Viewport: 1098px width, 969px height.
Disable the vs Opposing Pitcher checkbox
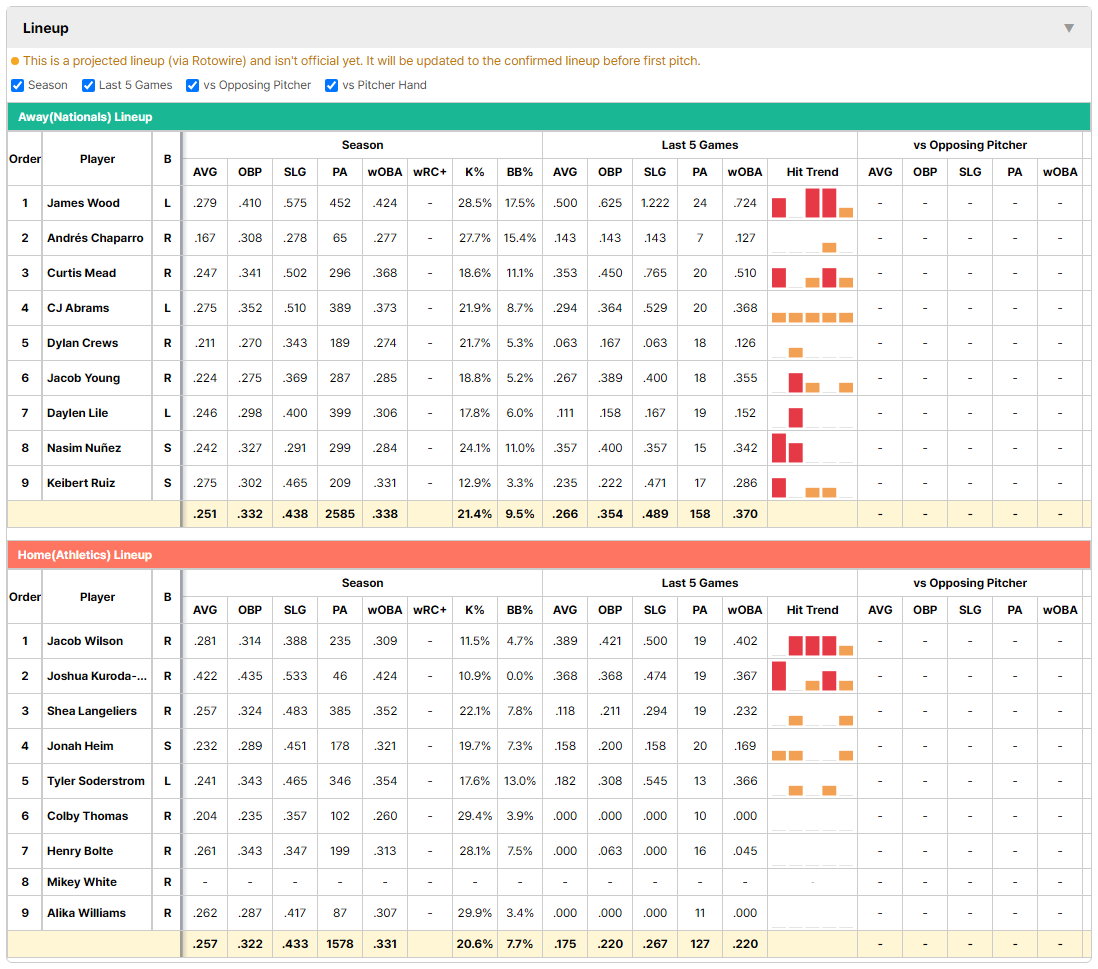(193, 85)
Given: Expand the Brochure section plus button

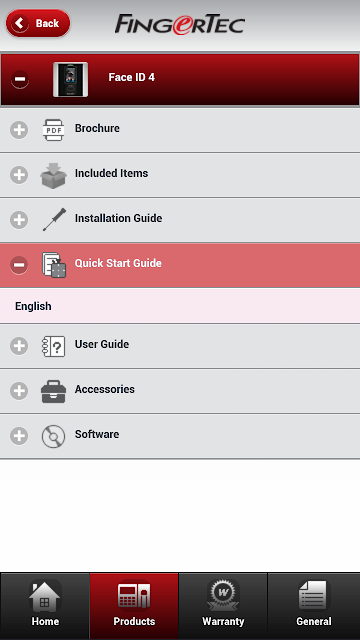Looking at the screenshot, I should coord(19,130).
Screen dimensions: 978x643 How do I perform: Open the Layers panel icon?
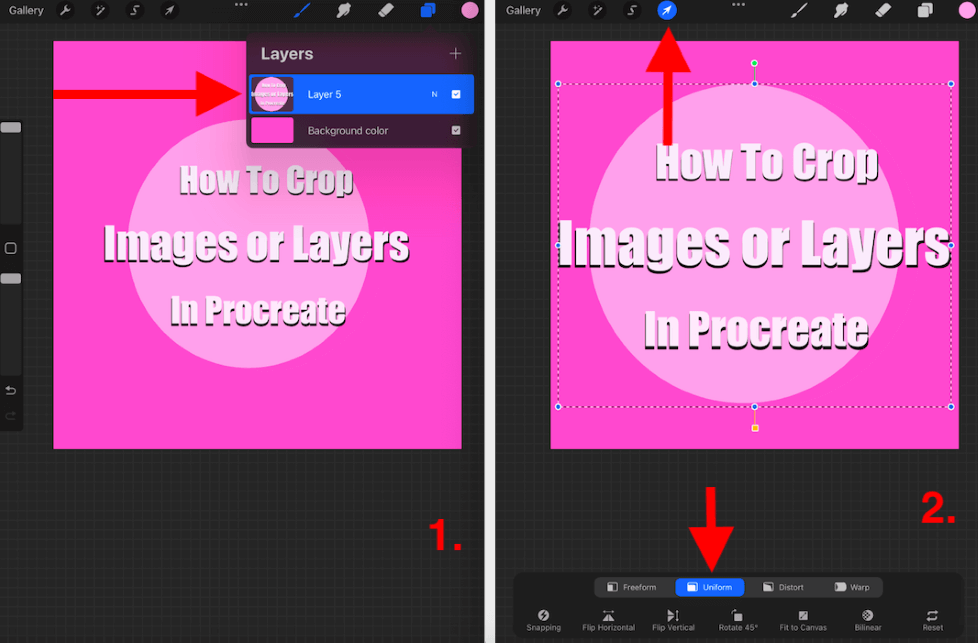click(424, 11)
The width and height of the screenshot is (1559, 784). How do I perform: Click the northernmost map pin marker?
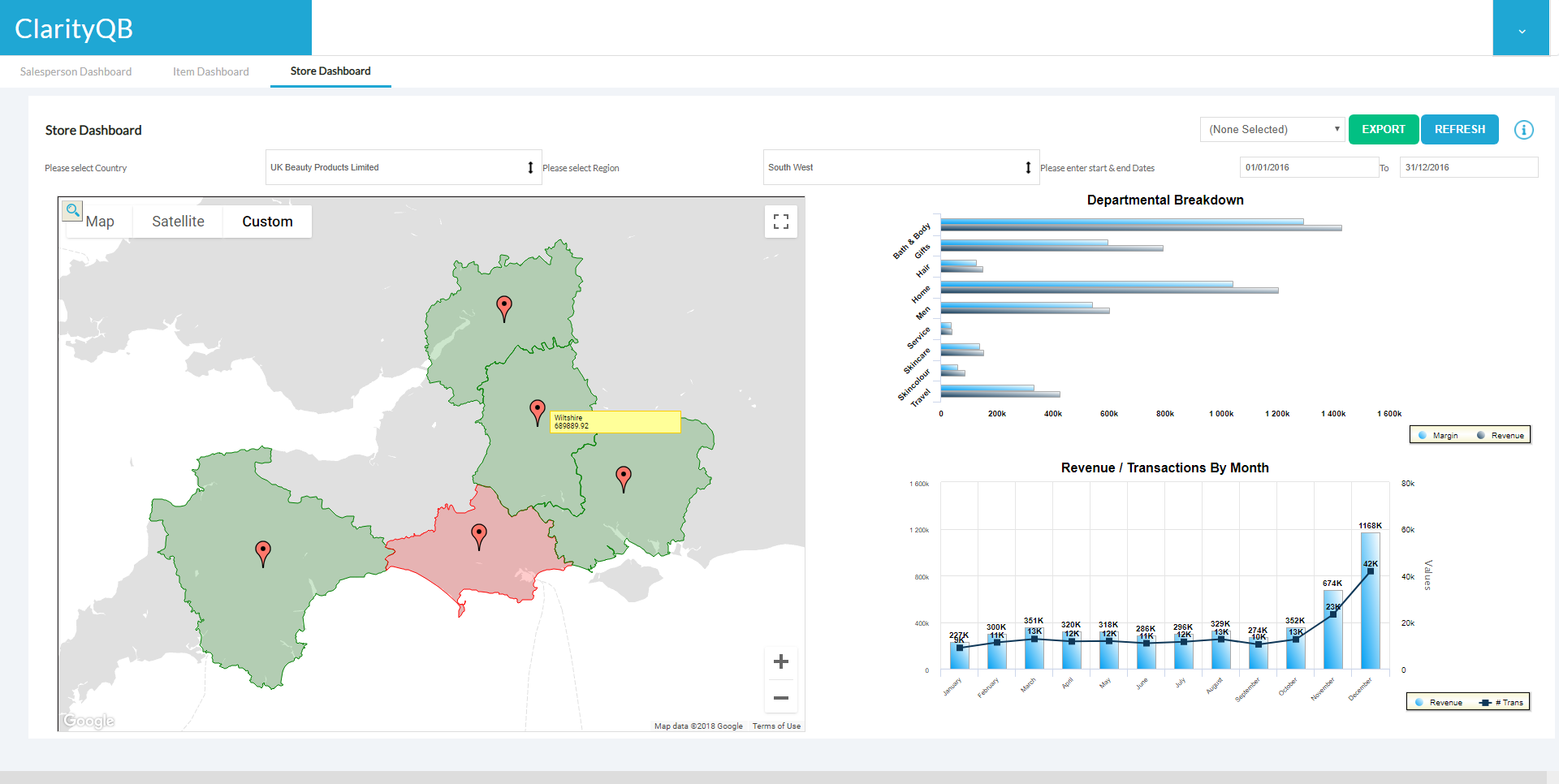coord(504,307)

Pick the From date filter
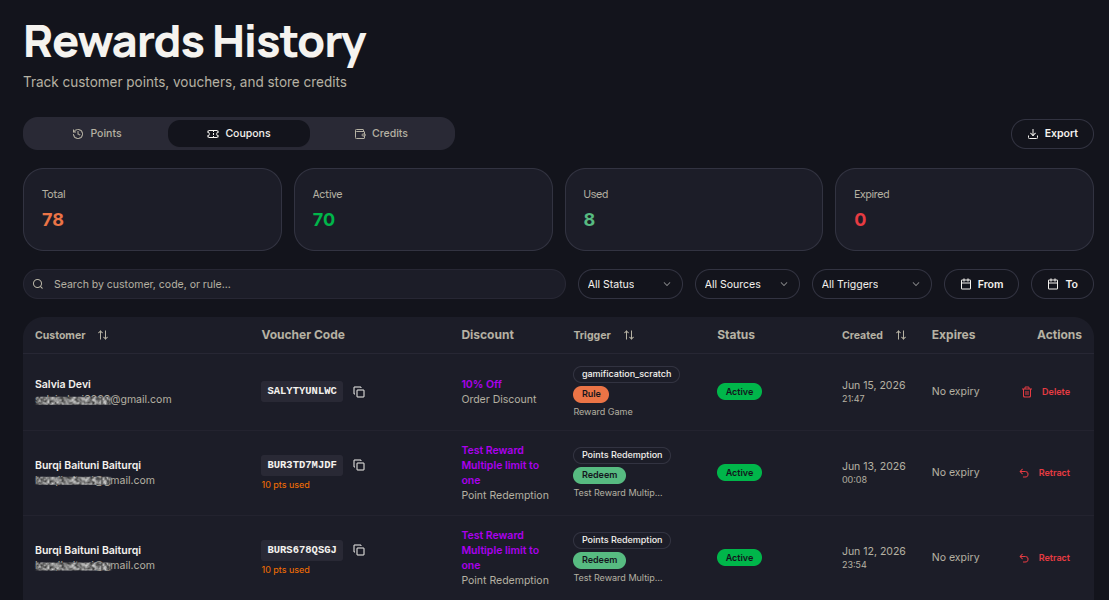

**Exercise goal:**
Pictures excluded, quote all the data above exactly.

**Output of the exercise:**
Viewport: 1098px width, 969px height.
Disable the vs Opposing Pitcher checkbox
(193, 85)
Given: Expand the Brochure section plus button

Looking at the screenshot, I should coord(19,130).
Screen dimensions: 978x643 How do I perform: Open the Layers panel icon?
click(424, 11)
The width and height of the screenshot is (1559, 784). How do I perform: Click the northernmost map pin marker?
coord(504,307)

Pick the From date filter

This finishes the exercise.